● Exercise:
In the data below, copy out every line from the one containing "Share the article" through the one containing "Looking at the screenshot, I should coord(441,368).", inclusive.

● Data for locating described items:
▽

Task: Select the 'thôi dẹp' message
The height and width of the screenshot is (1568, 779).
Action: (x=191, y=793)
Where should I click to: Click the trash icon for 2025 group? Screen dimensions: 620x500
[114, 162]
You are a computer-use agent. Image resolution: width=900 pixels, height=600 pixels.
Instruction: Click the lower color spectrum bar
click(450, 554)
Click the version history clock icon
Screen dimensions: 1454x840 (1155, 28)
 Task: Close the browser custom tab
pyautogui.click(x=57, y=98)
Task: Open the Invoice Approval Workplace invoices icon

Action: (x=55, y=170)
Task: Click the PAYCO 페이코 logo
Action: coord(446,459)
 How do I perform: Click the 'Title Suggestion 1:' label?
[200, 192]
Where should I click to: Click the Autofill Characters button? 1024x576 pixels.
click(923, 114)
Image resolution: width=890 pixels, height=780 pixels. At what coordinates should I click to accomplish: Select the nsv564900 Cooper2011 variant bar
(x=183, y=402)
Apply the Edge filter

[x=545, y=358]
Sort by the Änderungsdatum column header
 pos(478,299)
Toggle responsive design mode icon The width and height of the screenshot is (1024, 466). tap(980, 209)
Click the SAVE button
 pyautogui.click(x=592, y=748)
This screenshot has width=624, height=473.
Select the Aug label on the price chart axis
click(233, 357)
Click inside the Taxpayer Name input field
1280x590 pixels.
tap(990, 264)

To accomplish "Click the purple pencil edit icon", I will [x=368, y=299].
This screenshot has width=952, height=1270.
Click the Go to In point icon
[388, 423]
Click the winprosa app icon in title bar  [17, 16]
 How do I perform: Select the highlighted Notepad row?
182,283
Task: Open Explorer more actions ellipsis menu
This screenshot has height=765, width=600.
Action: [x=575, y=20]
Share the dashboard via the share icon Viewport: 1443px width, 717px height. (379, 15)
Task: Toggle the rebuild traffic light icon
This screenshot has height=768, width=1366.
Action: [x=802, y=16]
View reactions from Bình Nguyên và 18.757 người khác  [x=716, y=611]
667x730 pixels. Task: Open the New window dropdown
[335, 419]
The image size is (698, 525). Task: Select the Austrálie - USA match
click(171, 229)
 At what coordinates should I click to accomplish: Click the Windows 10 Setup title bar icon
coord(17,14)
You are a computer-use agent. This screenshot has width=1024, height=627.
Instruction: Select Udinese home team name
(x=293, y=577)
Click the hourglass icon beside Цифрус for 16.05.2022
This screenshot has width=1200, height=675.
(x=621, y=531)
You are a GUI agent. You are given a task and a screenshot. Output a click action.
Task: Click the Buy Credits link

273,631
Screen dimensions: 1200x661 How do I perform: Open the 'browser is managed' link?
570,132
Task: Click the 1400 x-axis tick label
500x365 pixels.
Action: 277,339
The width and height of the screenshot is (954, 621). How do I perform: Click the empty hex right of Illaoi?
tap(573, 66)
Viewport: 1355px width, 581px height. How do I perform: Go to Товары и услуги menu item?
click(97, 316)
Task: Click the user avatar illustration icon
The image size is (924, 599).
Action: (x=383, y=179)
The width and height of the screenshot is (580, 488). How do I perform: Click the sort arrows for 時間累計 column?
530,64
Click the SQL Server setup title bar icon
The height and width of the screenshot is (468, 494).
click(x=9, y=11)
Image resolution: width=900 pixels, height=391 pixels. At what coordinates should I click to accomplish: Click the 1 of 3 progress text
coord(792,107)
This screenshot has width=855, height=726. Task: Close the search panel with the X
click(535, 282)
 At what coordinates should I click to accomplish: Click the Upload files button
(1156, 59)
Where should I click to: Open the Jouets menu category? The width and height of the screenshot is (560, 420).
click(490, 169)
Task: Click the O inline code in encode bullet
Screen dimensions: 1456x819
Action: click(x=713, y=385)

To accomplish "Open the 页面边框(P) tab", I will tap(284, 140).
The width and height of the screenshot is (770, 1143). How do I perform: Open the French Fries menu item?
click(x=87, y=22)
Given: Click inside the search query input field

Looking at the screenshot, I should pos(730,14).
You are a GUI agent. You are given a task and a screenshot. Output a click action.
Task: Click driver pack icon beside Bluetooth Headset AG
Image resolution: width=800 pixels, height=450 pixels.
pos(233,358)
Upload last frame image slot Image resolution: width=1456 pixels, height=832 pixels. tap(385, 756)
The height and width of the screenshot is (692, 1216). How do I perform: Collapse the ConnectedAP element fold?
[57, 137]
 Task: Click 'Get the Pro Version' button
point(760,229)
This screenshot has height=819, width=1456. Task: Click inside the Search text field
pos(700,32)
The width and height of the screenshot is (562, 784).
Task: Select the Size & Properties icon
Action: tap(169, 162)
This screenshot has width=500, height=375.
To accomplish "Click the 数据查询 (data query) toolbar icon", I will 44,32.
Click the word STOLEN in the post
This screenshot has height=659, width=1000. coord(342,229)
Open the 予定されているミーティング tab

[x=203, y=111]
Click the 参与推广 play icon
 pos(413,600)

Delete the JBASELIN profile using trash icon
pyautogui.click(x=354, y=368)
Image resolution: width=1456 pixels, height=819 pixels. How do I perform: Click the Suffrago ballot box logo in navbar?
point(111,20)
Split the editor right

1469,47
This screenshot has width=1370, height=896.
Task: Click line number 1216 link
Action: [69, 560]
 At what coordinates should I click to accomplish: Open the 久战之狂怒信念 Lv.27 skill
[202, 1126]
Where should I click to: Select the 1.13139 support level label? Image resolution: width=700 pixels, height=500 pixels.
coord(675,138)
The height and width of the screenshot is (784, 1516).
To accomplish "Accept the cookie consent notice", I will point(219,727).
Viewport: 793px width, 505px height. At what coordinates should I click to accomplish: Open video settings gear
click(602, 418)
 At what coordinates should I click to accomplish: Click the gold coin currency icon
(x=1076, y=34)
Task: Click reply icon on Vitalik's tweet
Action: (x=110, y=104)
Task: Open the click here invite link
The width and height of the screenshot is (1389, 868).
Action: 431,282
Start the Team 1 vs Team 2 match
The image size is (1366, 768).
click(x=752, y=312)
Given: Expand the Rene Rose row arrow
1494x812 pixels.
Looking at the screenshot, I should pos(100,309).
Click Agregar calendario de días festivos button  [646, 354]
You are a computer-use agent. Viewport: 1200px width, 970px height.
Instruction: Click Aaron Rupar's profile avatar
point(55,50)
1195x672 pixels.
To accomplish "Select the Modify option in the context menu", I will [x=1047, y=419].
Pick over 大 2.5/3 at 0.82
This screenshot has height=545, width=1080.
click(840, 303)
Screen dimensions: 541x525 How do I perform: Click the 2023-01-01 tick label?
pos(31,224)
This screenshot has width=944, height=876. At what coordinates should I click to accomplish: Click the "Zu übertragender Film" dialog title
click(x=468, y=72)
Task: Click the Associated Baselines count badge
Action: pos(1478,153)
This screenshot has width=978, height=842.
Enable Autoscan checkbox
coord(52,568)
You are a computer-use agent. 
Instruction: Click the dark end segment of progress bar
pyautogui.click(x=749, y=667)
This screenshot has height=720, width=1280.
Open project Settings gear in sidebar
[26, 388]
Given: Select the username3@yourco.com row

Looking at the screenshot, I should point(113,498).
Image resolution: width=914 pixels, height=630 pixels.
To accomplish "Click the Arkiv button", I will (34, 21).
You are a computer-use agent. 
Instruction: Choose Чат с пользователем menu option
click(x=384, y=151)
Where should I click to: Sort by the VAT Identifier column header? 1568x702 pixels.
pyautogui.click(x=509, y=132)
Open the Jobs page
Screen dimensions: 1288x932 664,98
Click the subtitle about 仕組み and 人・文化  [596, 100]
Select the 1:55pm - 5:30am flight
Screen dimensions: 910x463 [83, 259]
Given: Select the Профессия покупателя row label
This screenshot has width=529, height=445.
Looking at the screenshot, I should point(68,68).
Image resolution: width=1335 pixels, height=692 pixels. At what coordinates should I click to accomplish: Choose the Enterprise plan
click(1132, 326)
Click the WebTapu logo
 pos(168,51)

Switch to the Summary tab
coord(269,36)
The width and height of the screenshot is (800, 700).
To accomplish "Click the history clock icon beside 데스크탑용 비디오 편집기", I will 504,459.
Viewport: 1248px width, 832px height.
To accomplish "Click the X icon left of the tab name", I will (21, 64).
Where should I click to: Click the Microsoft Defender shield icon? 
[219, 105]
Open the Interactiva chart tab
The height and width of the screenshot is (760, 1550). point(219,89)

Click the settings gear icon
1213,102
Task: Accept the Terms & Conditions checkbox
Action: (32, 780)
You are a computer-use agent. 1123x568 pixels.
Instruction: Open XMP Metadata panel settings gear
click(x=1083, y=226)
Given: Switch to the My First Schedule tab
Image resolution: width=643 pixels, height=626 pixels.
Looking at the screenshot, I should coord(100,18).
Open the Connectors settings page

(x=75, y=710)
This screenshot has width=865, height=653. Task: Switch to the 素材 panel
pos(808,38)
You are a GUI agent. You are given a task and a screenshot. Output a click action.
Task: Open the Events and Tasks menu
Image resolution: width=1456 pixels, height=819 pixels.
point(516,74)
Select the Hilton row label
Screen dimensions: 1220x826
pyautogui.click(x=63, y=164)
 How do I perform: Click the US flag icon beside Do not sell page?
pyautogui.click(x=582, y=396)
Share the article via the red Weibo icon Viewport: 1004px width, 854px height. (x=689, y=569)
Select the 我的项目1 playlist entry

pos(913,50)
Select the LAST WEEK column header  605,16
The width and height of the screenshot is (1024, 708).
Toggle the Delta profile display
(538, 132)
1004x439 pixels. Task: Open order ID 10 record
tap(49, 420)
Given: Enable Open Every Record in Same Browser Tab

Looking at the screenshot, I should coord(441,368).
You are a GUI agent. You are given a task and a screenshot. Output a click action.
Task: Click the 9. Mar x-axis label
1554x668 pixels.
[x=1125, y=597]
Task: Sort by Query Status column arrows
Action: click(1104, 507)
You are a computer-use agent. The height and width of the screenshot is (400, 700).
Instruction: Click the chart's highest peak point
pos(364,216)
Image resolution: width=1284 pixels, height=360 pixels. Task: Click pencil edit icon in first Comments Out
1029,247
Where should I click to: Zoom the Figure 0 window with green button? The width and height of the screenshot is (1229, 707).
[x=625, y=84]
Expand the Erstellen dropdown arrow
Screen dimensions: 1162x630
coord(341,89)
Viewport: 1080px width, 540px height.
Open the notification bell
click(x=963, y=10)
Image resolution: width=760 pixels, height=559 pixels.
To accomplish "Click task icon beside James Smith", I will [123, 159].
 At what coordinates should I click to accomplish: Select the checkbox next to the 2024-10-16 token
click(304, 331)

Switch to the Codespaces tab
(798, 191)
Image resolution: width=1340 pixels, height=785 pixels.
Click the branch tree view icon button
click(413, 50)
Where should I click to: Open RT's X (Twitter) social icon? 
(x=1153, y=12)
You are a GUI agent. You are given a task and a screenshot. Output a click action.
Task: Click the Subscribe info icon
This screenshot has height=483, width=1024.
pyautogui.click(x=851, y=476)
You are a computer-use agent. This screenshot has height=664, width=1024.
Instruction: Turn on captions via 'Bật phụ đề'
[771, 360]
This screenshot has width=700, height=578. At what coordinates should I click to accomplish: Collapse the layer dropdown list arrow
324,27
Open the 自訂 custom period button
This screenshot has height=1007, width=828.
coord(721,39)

△

● The response:
Share the article via the red Weibo icon Viewport: 1004px width, 854px height. (x=689, y=569)
Select the 我的项目1 playlist entry

pos(913,50)
Select the LAST WEEK column header  605,16
The width and height of the screenshot is (1024, 708).
Toggle the Delta profile display
(538, 132)
1004x439 pixels. Task: Open order ID 10 record
tap(49, 420)
Given: Enable Open Every Record in Same Browser Tab

Looking at the screenshot, I should coord(441,368).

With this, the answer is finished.